WHAT TO PRODUCE ->
Every line in the data below has to be repeated exactly; no picture belongs in the result.

[Saved entries]
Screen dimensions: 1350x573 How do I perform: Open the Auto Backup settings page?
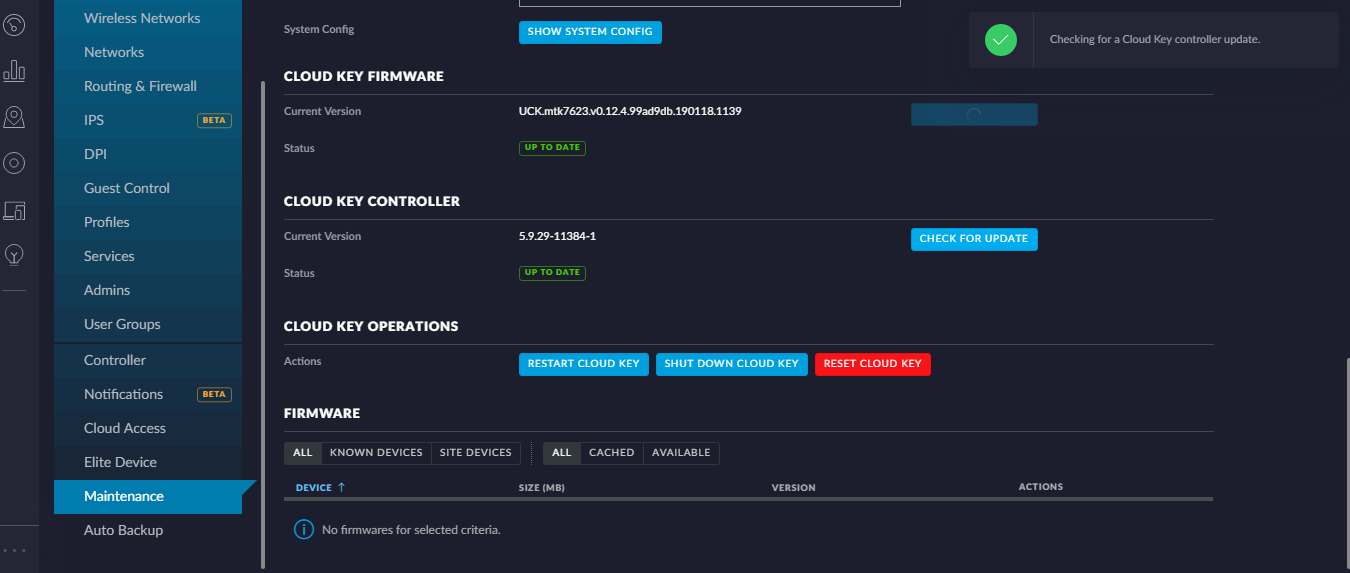pos(123,530)
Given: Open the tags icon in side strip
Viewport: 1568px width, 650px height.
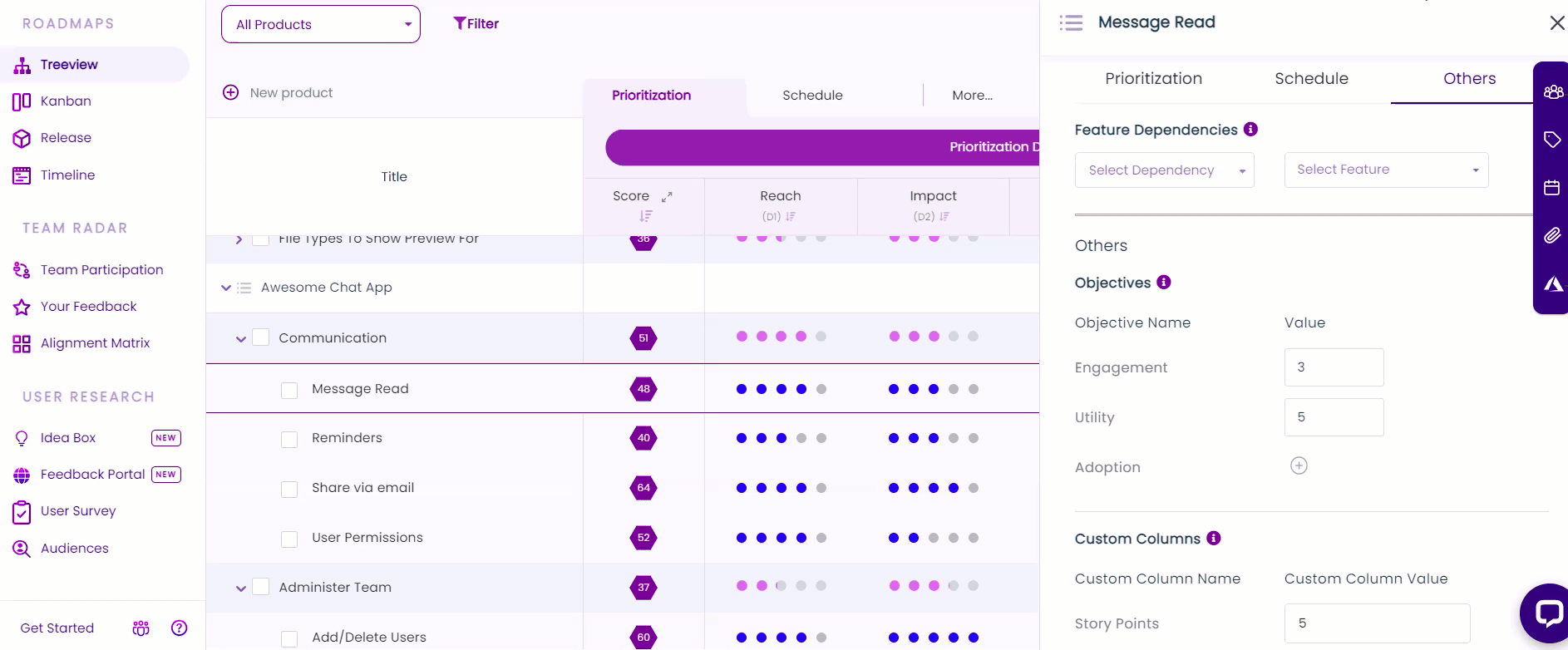Looking at the screenshot, I should tap(1551, 139).
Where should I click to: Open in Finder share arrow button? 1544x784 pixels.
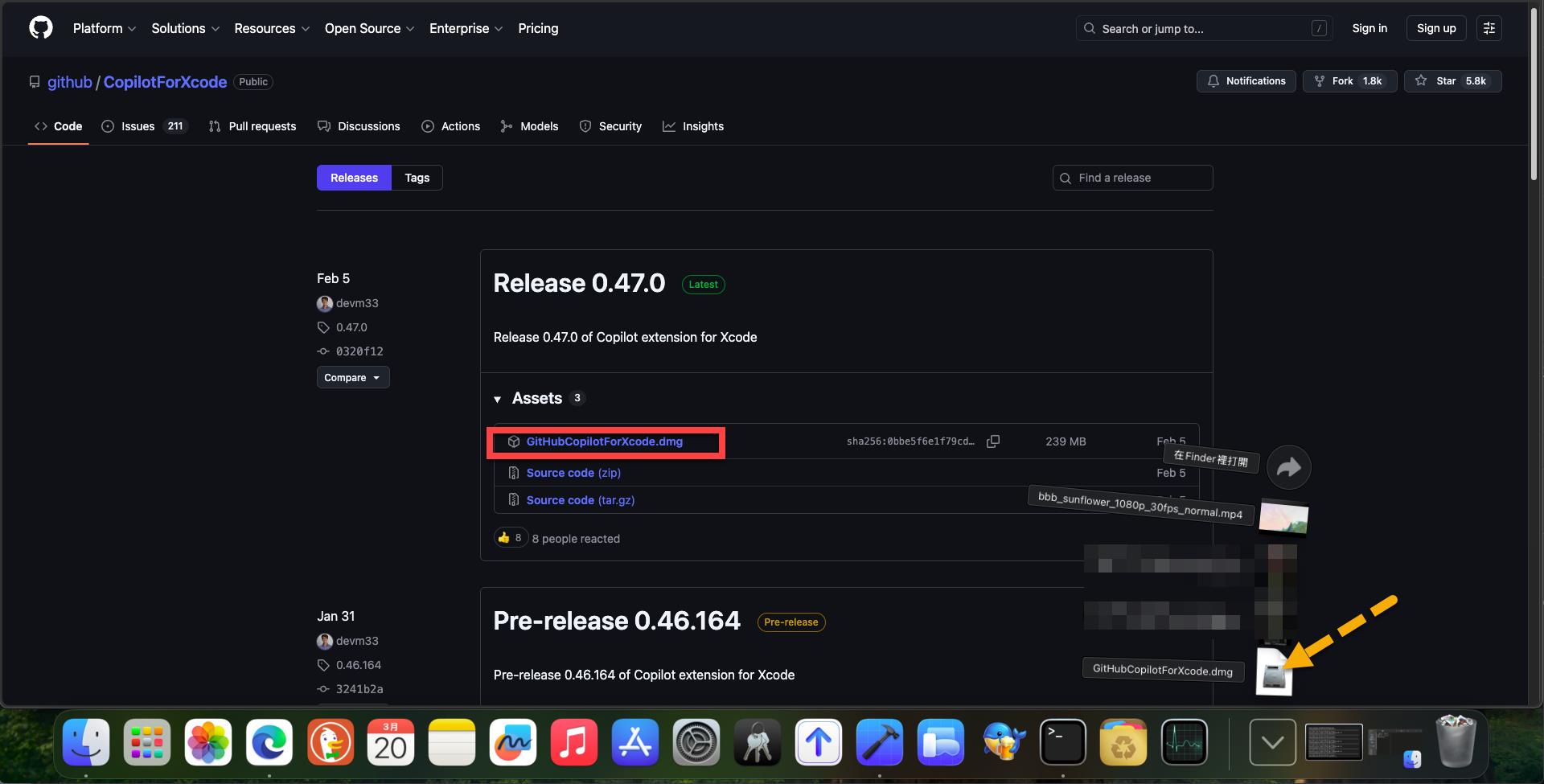point(1288,467)
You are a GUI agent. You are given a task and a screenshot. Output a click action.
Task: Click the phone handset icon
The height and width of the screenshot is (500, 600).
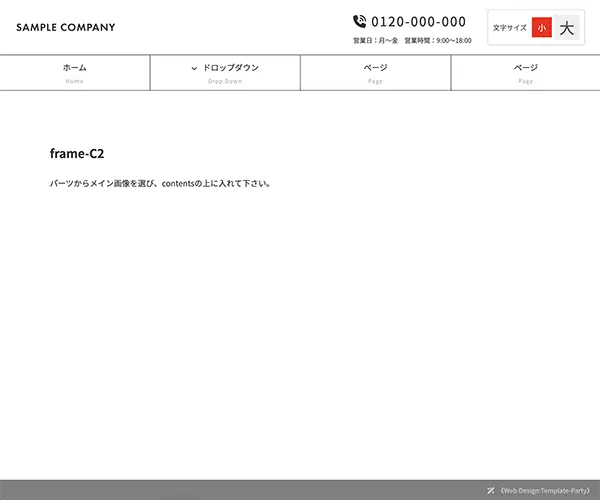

TASK RESPONSE ->
Screen dimensions: 1350x573 How do I perform: Open the Auto Backup settings page?
pos(123,530)
Given: Open the tags icon in side strip
Viewport: 1568px width, 650px height.
Looking at the screenshot, I should tap(1551, 139).
Where should I click to: Open in Finder share arrow button? 1544x784 pixels.
point(1288,467)
You are a GUI agent. You are given a task and a screenshot. Output a click action.
Task: Click the phone handset icon
The height and width of the screenshot is (500, 600).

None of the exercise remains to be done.